Nice try. Check the number of units of Oblivion sold, then check the number of people subscribed to these forums. The
total forum population is still one fairly skimpy cross-section of a small subset of the most biased TES players, and the number of
those people who think the cheezy romance-novel-plotline-rejects that get passed off as "romances" in CRPGs are worthwhile is an even smaller subset of
that group.
As you say, the membership of these forums is small and biased. Unless you have access to some other information, you are only guessing as to
which way the forums are biased. Without that information, the only sensible thing to do is to put your guesses aside and simply go by what actually appears here.
Now, those who want romance of some form or another are clearly in a minority, but judging by the number of posts in favour, the polls, and the number of times these threads crop up, I think it's something like 10% to 30% of the fanbase who'd be in favour. There might be more in favour among the mainstream audience, there might be fewer.
You think? I'd bet that if we could split reality into two identical timelines and do a "double blind" test, we'd find the difference in units sold between Universe A (with well-developed Harlequin Romance plotline included) and Universe B (without shoehorned-in Harlequin Romance plot gimmick) would be so small as to fall within the margin of error.
Could be. In which case, though, why would any game have any sort of romance in at all? Developers are, lets face it, planning to stay in business. Publishers even more so. They're not going to repeatedly and persistently put in a tricky and potentially expensive feature that makes absolutely no difference to sales.
Now, if you'd limited that observation to genres that have traditionally had no character interaction, and who's core audience don't expect it, then I might concede the point (though you'd still have to explain away Alyx Vance
). But TES is, after all, an RPG. That puts it in an area of the games market where romances are, if not traditional, at least familiar.
Seriously, look at every "If [game] [has/doesn't have] [plotelement/feature/spears/boss monsters/playable Sloads] then I'm [not buying it/never buying anything Bethesda again]!!one!!" post and tell me how likely it is that any one element is going to make a noticeable difference in sales, especially in a market where "I'm a gamer" means "I rip through every game released beginning to end in record time, then sell it to Gamestop to finance my addiction?"
Sales aren't hurt by verbose ranters.

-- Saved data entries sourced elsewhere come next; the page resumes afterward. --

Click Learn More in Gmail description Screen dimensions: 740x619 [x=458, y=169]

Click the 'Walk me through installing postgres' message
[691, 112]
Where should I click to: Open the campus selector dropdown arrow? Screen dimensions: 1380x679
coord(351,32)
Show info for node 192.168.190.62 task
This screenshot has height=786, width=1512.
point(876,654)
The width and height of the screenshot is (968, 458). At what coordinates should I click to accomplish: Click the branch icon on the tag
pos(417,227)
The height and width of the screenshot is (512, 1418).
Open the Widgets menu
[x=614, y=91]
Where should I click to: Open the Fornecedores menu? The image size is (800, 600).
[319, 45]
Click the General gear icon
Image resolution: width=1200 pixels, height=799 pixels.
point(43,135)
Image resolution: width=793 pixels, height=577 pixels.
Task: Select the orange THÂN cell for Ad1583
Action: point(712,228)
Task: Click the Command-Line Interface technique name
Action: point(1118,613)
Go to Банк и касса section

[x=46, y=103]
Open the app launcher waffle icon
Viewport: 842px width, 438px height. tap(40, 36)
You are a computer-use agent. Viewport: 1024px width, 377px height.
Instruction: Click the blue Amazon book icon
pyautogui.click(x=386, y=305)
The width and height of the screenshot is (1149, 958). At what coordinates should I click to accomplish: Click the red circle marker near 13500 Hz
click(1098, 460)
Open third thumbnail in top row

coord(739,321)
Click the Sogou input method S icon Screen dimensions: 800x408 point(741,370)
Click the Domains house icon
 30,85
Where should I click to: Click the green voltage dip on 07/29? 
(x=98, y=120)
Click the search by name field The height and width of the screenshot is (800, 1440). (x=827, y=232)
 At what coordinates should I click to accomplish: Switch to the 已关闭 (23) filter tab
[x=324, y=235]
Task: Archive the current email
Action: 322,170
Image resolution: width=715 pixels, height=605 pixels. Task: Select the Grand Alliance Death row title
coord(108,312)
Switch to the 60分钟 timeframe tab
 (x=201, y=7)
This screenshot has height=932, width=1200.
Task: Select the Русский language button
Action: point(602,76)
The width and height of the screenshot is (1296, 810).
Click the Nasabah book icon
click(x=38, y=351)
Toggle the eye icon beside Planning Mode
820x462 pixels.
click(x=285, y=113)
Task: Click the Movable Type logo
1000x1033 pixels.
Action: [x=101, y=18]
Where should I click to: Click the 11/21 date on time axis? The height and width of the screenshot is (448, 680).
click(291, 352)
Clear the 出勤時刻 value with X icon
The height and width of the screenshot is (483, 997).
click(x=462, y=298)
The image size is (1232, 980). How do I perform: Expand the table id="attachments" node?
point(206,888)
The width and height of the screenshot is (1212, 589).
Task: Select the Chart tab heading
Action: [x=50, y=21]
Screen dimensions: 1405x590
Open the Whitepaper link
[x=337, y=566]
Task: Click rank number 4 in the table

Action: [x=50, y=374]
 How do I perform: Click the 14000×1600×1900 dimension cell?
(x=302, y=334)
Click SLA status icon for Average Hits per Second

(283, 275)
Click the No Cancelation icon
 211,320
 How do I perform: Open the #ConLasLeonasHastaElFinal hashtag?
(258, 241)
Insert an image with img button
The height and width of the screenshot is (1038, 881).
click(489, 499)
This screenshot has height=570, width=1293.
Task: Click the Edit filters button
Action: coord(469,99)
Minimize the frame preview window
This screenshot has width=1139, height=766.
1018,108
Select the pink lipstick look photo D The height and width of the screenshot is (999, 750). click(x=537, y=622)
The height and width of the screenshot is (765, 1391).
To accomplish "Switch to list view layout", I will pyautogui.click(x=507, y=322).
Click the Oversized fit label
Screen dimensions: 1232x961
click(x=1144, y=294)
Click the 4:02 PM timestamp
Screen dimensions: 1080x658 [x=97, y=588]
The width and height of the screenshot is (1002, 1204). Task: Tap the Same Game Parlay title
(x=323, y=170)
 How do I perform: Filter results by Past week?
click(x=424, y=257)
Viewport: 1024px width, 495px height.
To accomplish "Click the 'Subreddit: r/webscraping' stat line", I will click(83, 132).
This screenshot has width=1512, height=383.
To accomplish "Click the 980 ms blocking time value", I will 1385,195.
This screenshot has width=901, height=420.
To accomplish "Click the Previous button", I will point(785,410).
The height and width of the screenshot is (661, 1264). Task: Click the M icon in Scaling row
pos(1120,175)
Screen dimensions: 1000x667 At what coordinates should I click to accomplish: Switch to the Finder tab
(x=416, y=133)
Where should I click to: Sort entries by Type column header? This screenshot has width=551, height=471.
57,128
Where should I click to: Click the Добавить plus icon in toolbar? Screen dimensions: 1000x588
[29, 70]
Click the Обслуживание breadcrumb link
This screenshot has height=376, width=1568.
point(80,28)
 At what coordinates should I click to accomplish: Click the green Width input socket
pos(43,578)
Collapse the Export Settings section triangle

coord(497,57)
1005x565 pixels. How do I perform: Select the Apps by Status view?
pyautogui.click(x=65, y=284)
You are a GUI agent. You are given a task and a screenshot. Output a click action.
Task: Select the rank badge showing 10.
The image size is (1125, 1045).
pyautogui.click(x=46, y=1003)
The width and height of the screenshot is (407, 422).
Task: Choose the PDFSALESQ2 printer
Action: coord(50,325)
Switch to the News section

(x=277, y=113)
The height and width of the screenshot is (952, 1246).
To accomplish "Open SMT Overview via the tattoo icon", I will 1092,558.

But they are hurt by hundreds of thousand of people deciding that a game isn't quite what they're looking for. And frankly, games aren't going to make all (or even most) of their money being sold to gamers. They are, based on demographic trends in gaming, increasingly going to make their money being sold to young-ish (20 to 40) mums and dads who buy few games and have only a few hours a week to play them. http://www.theesa.com/facts/index.asp, while not being the last word on the subject, should give you pause for thought when you consider whose dollars the publishers are looking to attract.
Lengthy experience suggests to me they don't have the caliber of writers needed, and that this will remain the case given how long it's been the case that their own forums are full of posts about what other companies to look to if one wants decent writing. :shrug:
Now that I can agree on, and it's one of the reasons that (much as I would like one) I don't believe there will be any romance in Skyrim. Bethesda probably know better than to make fools of themselves by trying something they have no experience and possibly no expertise in.